ETC: Towards Training-Efficient Video Synthesis with Exploiting Temporal Capabilities of Spatial Attention
摘要
评审与讨论
This paper presents a training-efficient approach to train text-to-video (T2V) models. It explores how to transfer text-to-image (T2I) models to the T2V task without introducing a temporal model. Additionally, it proposes a data-efficient hybrid training method that allows the model to achieve favorable FVD metrics with relatively low training costs.
优点
- The motivation and writing of this paper are very clear, making it easy to follow.
- From a quantitative perspective, the paper achieves good metrics at a relatively low training cost.
缺点
- The novelty is somewhat limited, as the approach in this paper aligns closely with [1], which also uses a grid-based approach to convert videos into images. The method in [1] originates from [2], which restricts the novelty of this paper.
- Although the paper proposes the spatial-temporal mixed embedding method, in essence, it is equivalent to adding a positional embedding. I am curious about how it prevents disrupting the T2I model’s weights at the beginning—this is an important point.
- The FPS embedding design is also not novel; it was first introduced in MagicVideo. The mixed FPS ranges from 0 (pure image) to 120 (single-frame replication). This design lacks significant originality.
- What bothers me most is the qualitative results. Although the quantitative metrics are promising, the qualitative results fall behind recent state-of-the-art video generation models like DiT architectures, OpenSora, Opensora-Plan, CogvideoX, etc. The failure cases, in particular, perform poorly.
- The paper does not validate any scaling laws in terms of data or model scalability.
- The authors should analyze more thoroughly where the quantitative advantages come from.
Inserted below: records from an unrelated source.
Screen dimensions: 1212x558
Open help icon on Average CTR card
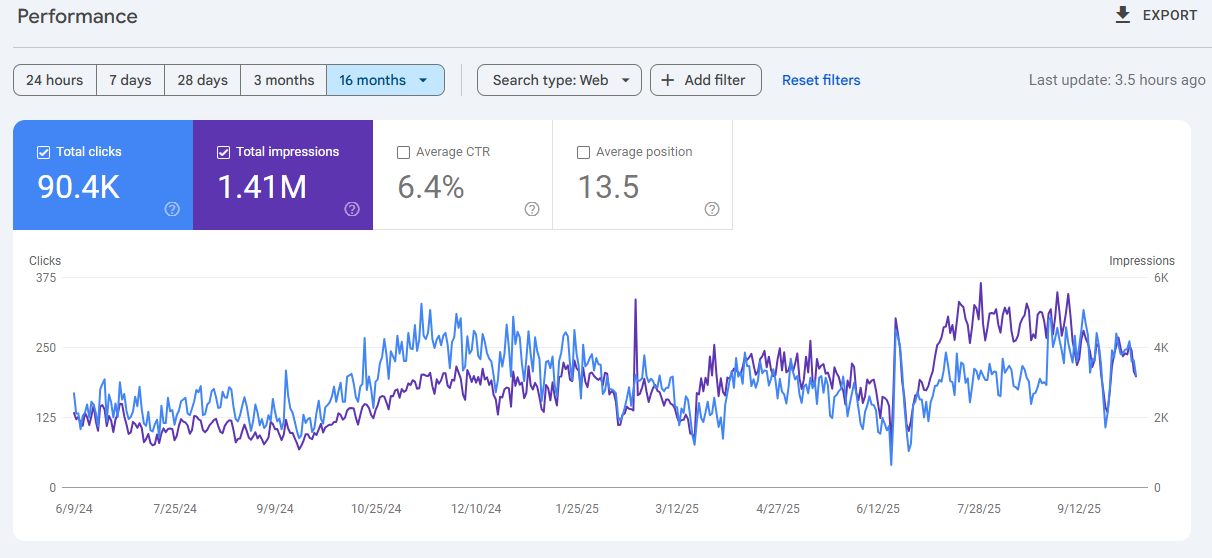pyautogui.click(x=532, y=209)

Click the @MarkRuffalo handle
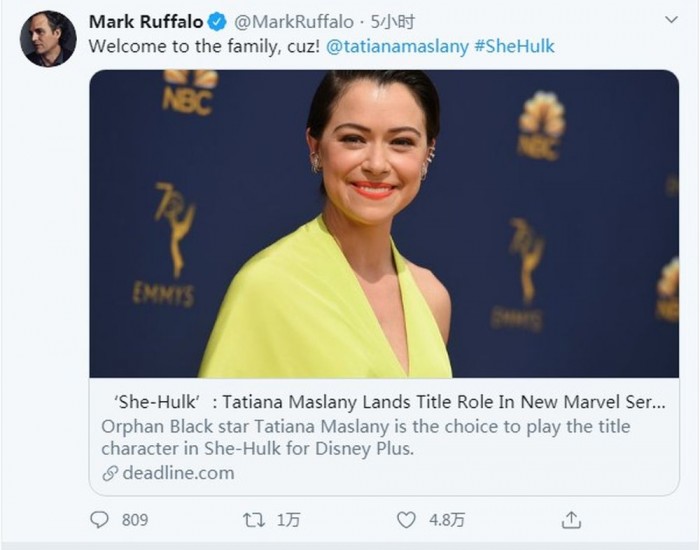(x=297, y=22)
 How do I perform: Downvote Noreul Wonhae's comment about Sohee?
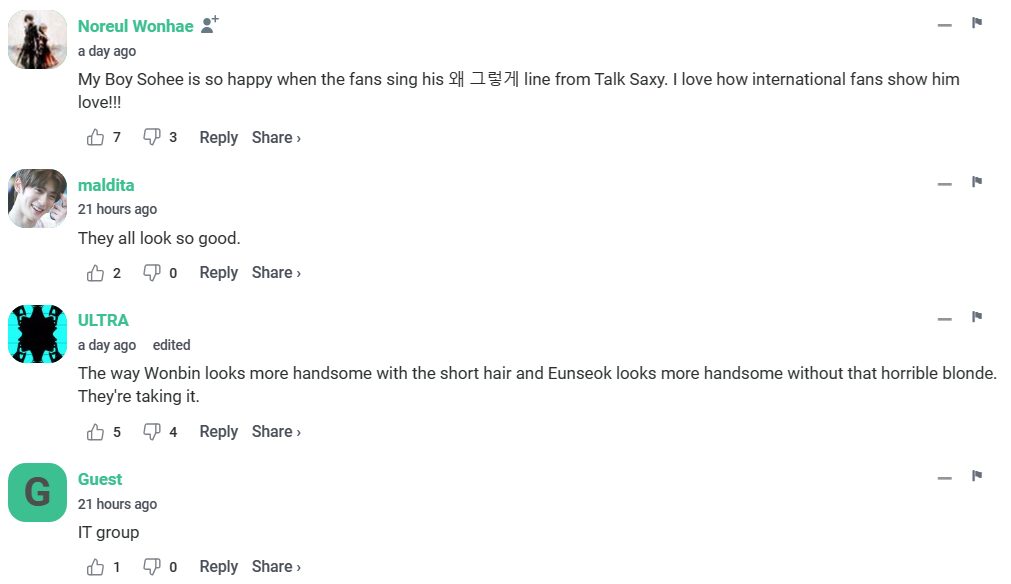(152, 138)
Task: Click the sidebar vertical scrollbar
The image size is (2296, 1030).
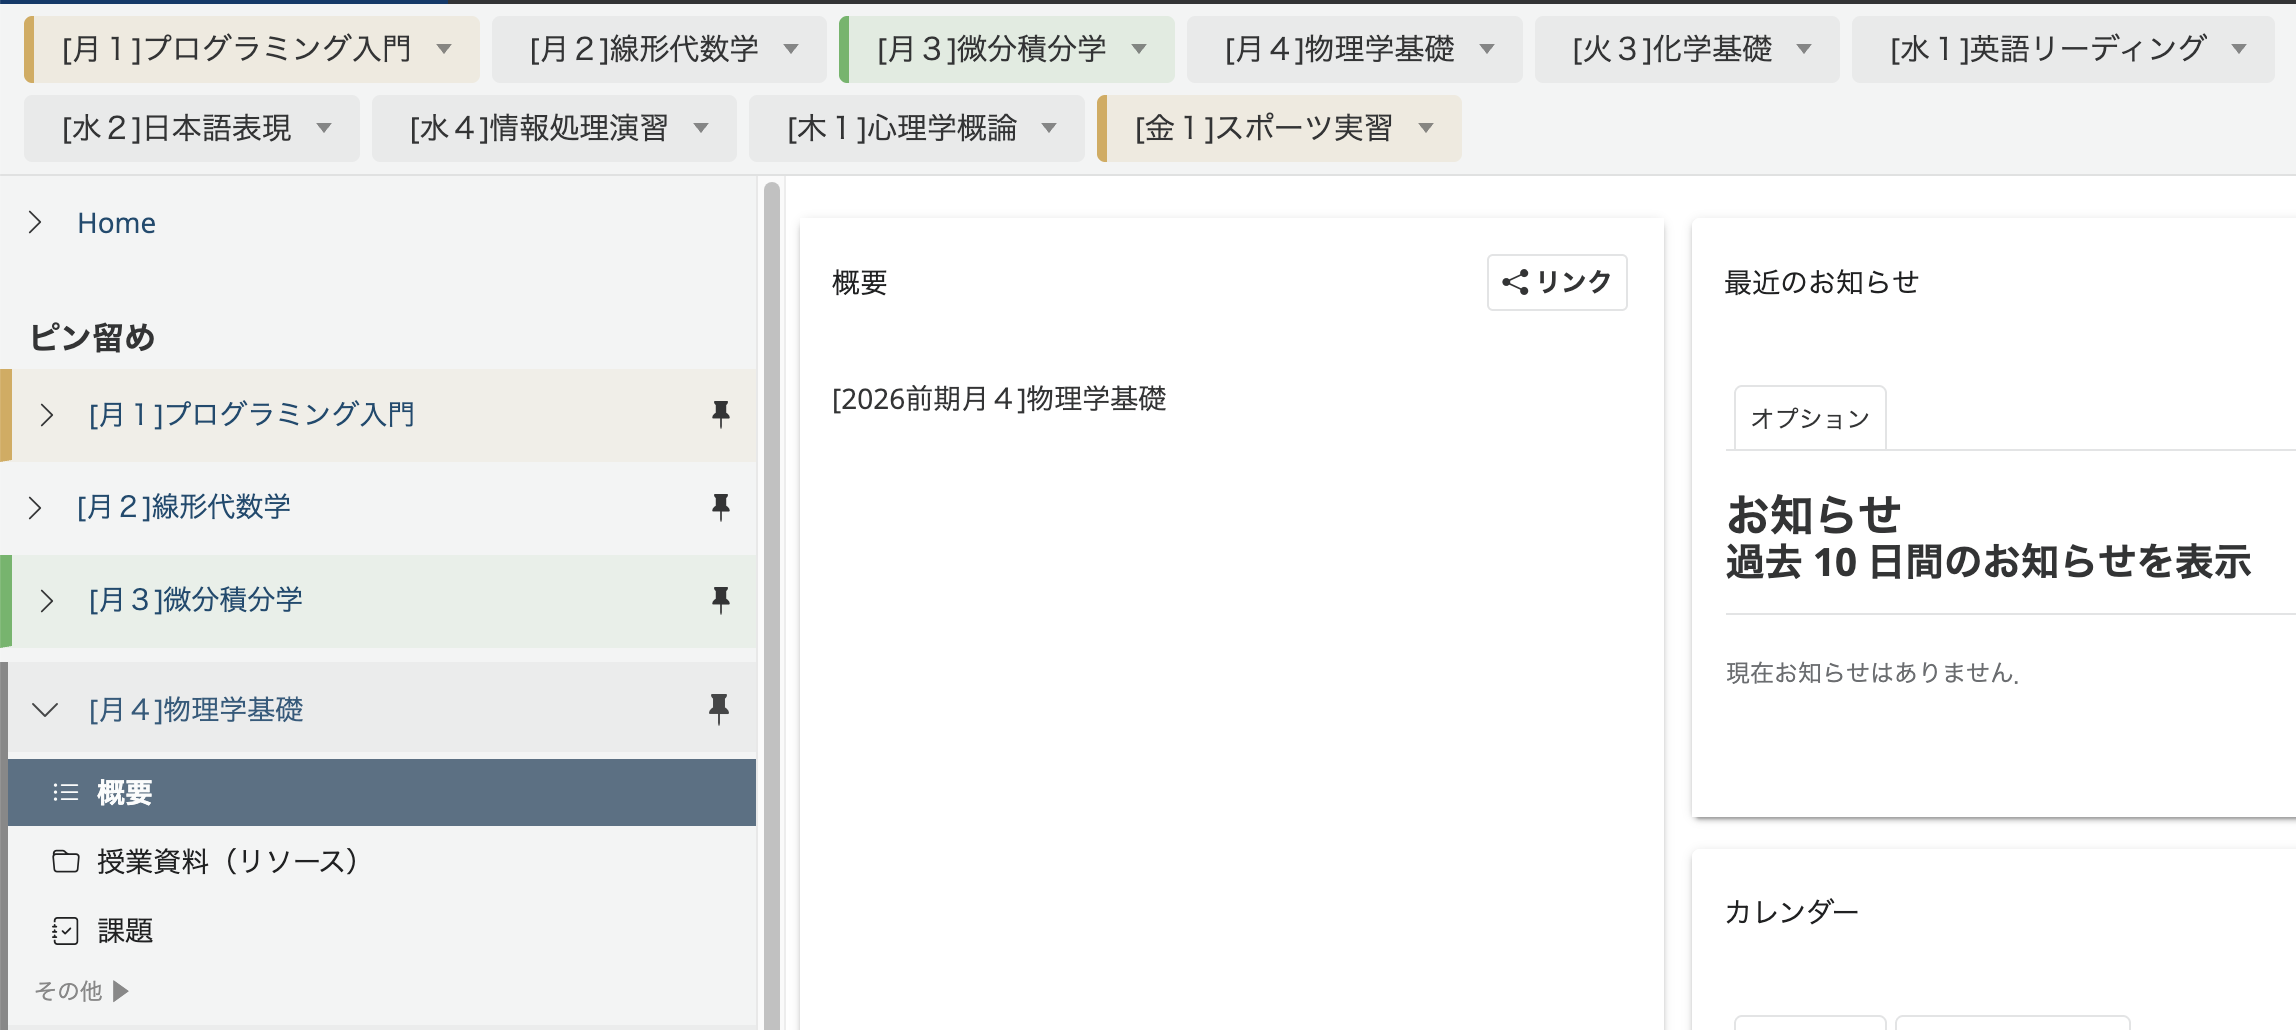Action: click(x=771, y=600)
Given the generally unimpressive visual quality, I can only assign a borderline rejection score for now.
References: [1] Lee T, Kwon S, Kim T. Grid Diffusion Models for Text-to-Video Generation [C] // Proceedings of the IEEE/CVF Conference on Computer Vision and Pattern Recognition. 2024: 8734-8743.
[2] Fan Q, Panda R. Can an image classifier suffice for action recognition? [J] arXiv preprint arXiv:2106.14104, 2021.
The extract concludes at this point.